Swap every "Abrosaurus" in the material for "Abrosaur" and reproduce the rest unchanged, leaving out the pictures.

━━━━━ Material for the task ━━━━━

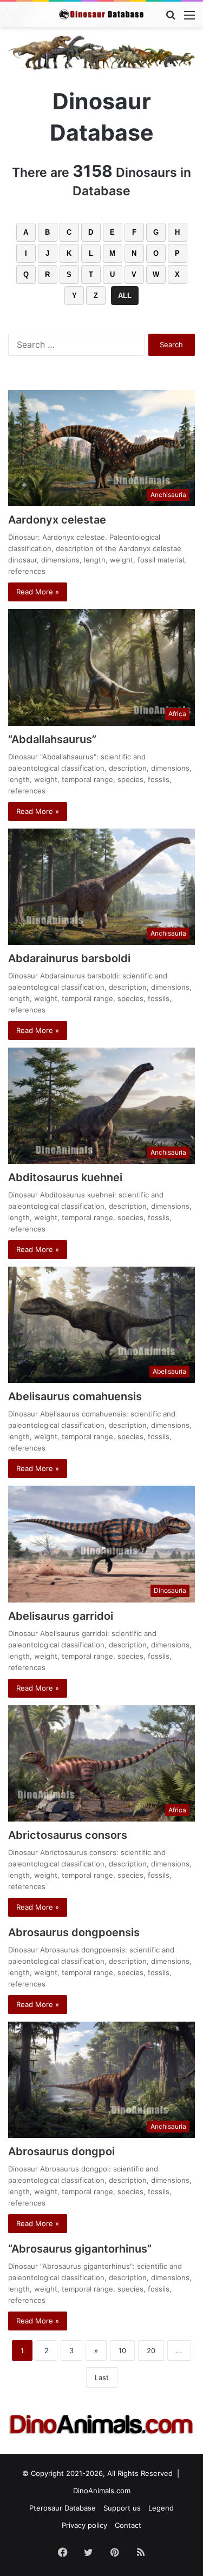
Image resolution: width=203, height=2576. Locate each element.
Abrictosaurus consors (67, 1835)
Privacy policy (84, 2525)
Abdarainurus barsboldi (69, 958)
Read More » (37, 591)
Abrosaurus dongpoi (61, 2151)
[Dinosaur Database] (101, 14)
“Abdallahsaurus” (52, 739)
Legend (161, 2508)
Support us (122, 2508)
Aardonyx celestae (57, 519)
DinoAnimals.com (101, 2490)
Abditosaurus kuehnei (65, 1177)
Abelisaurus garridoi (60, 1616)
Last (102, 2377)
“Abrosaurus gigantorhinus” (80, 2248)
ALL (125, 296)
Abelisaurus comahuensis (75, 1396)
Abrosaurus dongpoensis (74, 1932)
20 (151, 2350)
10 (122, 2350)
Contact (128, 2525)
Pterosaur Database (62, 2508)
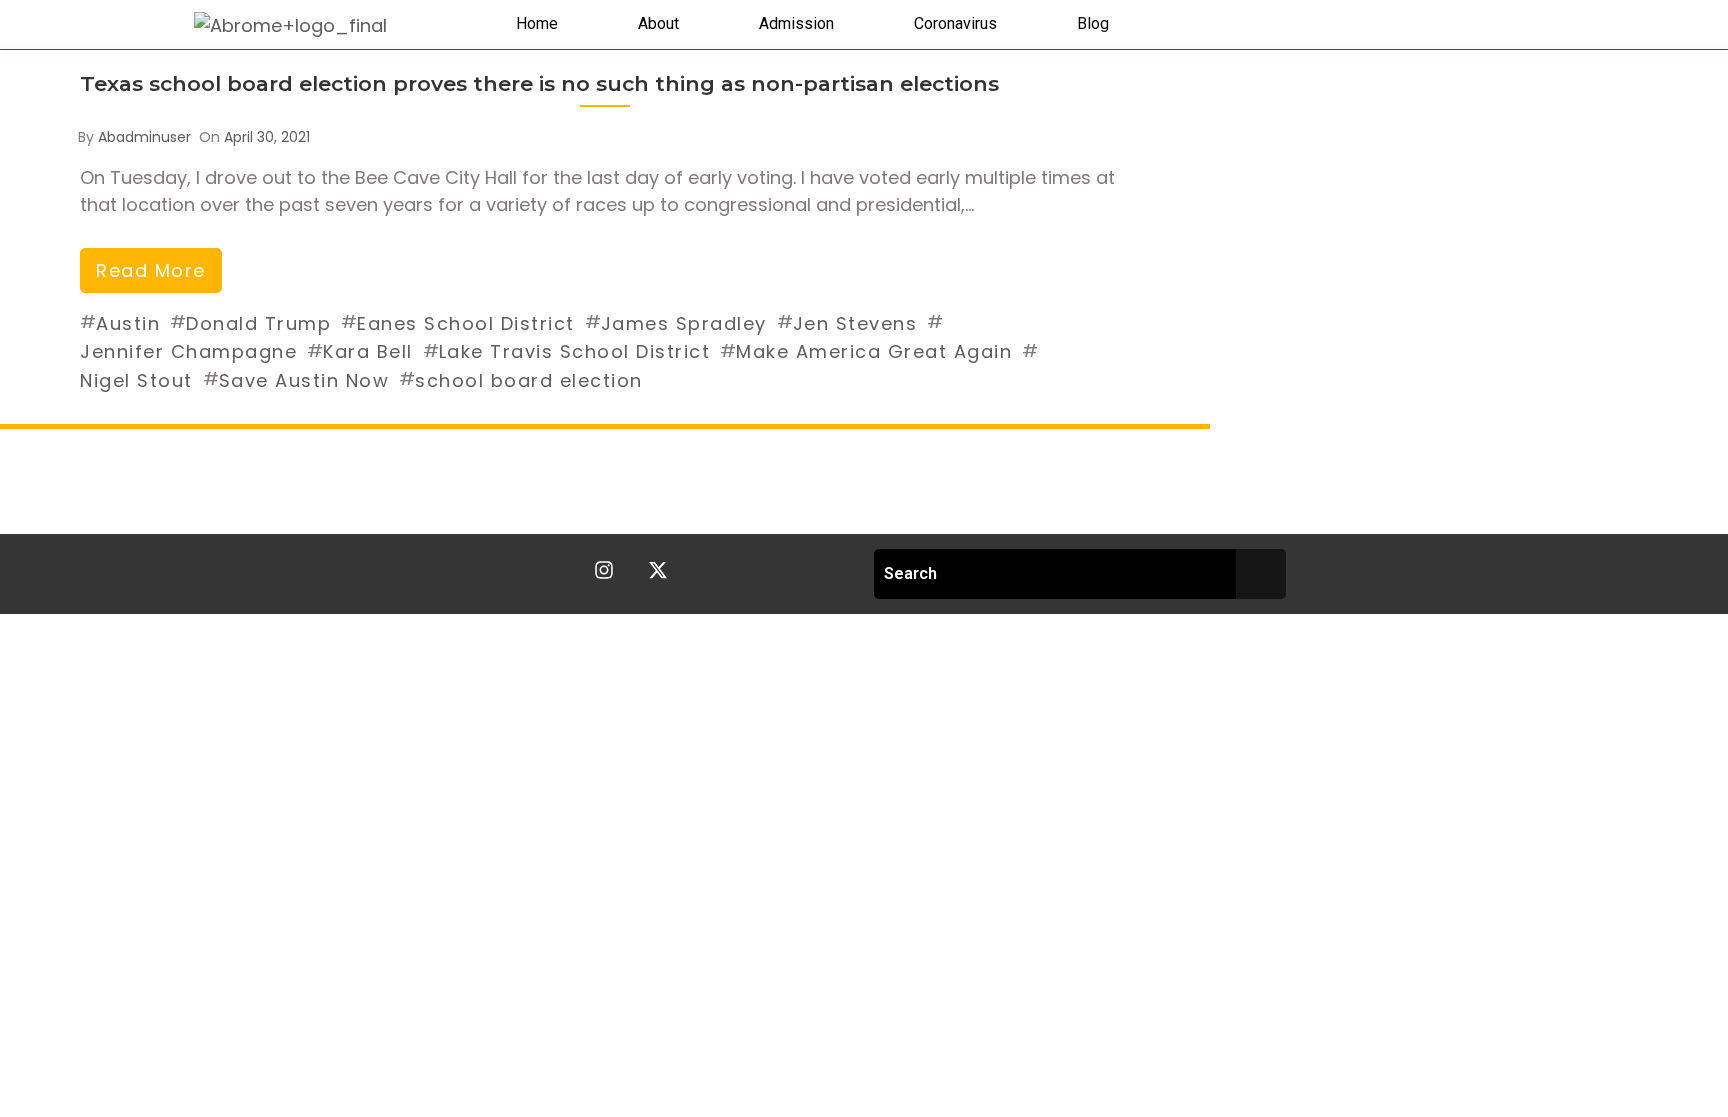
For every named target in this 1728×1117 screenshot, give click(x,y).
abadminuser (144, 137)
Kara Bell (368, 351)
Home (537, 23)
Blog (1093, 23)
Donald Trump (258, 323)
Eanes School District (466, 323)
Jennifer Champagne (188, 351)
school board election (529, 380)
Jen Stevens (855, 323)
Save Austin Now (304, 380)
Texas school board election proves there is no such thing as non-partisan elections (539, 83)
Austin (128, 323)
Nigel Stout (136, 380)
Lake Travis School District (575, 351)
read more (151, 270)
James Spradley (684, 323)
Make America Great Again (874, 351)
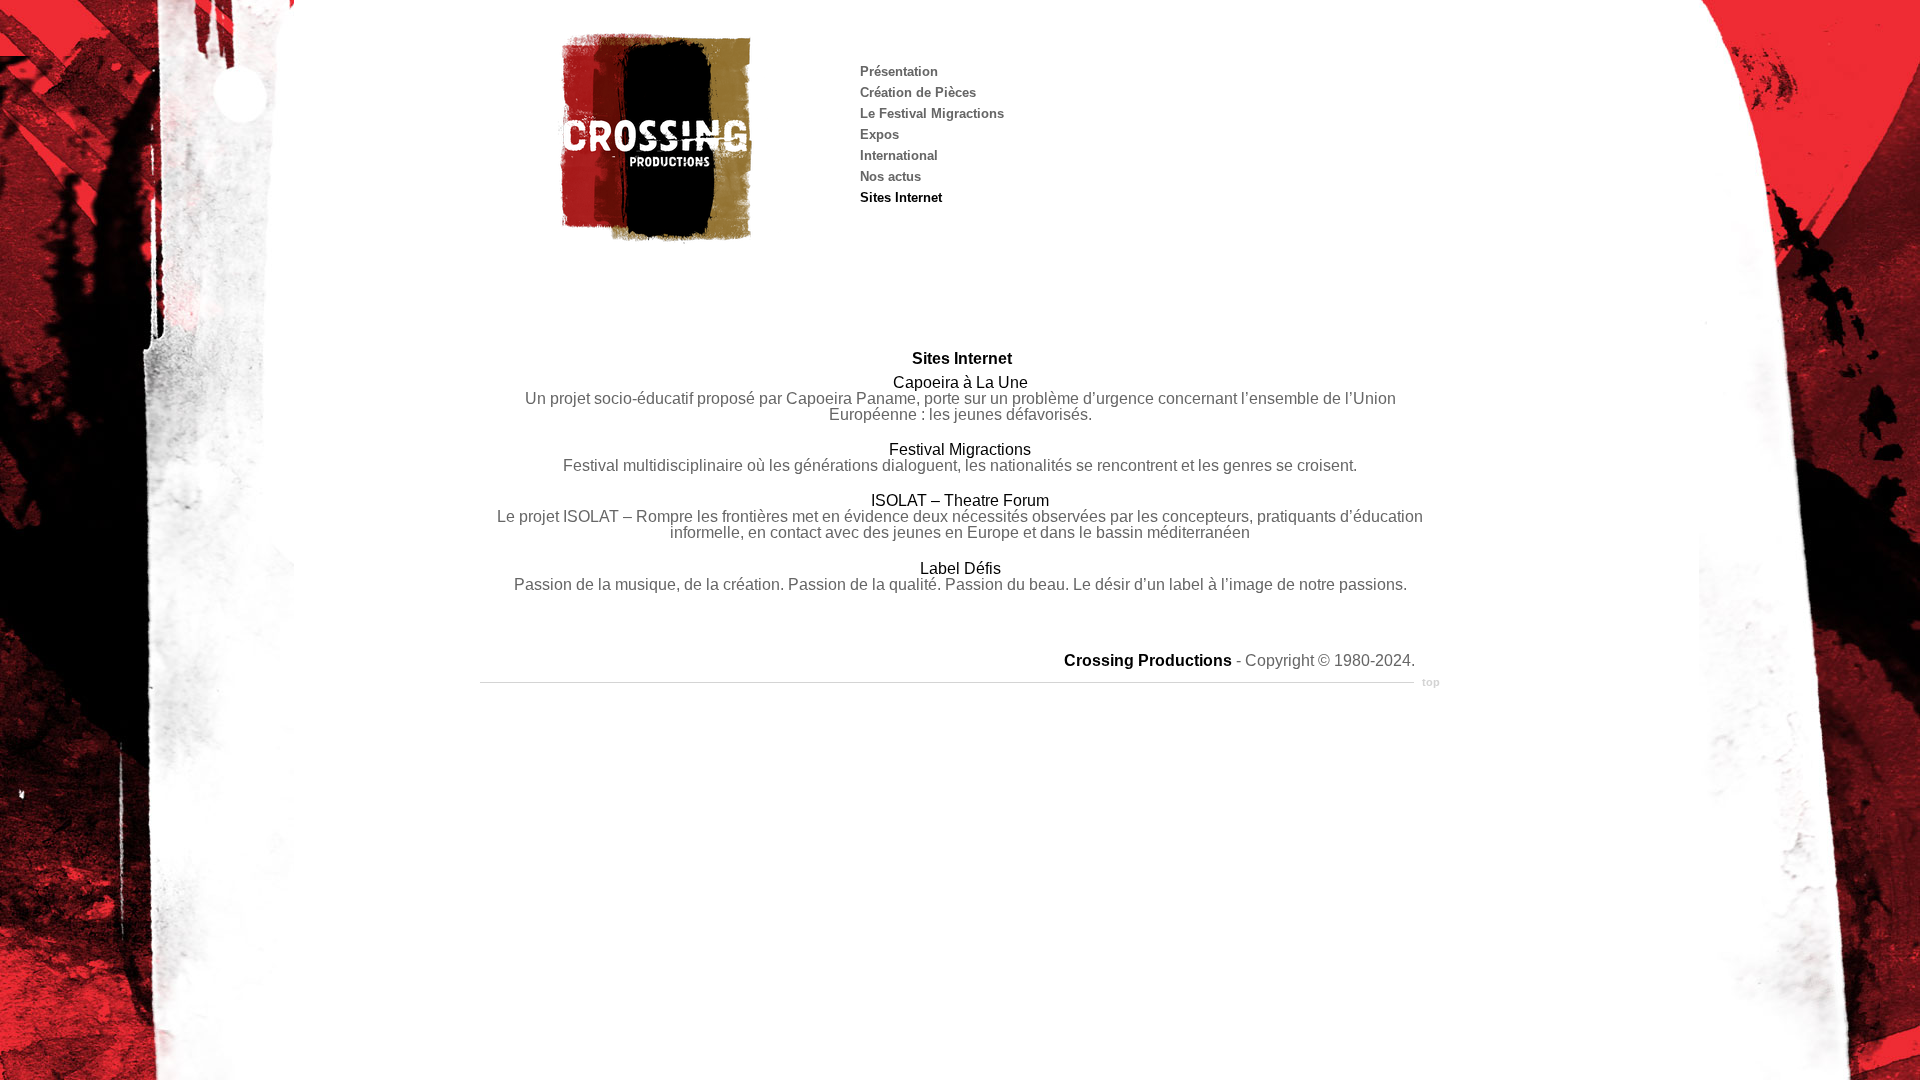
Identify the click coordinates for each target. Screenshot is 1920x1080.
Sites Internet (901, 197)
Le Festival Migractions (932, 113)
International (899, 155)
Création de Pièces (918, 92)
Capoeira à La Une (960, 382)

━━━━━

**The answer**.
Image resolution: width=203, height=2576. Locate each element.
Abrictosaurus consors (67, 1835)
Privacy policy (84, 2525)
Abdarainurus barsboldi (69, 958)
Read More » (37, 591)
Abrosaur dongpoi (61, 2151)
[Dinosaur Database] (101, 14)
“Abdallahsaurus” (52, 739)
Legend (161, 2508)
Support us (122, 2508)
Aardonyx celestae (57, 519)
DinoAnimals.com (101, 2490)
Abditosaurus kuehnei (65, 1177)
Abelisaurus garridoi (60, 1616)
Last (102, 2377)
“Abrosaur gigantorhinus” (80, 2248)
ALL (125, 296)
Abelisaurus comahuensis (75, 1396)
Abrosaur dongpoensis (74, 1932)
20 (151, 2350)
10 (122, 2350)
Contact (128, 2525)
Pterosaur Database (62, 2508)
For every named target in this 1728×1117 screenshot, give click(x,y).
abadminuser (144, 137)
Kara Bell (368, 351)
Home (537, 23)
Blog (1093, 23)
Donald Trump (258, 323)
Eanes School District (466, 323)
Jennifer Champagne (188, 351)
school board election (529, 380)
Jen Stevens (855, 323)
Save Austin Now (304, 380)
Texas school board election proves there is no such thing as non-partisan elections (539, 83)
Austin (128, 323)
Nigel Stout (136, 380)
Lake Travis School District (575, 351)
read more (151, 270)
James Spradley (684, 323)
Make America Great Again (874, 351)
Identify the click coordinates for each target. Screenshot is 1920x1080.
Sites Internet (901, 197)
Le Festival Migractions (932, 113)
International (899, 155)
Création de Pièces (918, 92)
Capoeira à La Une (960, 382)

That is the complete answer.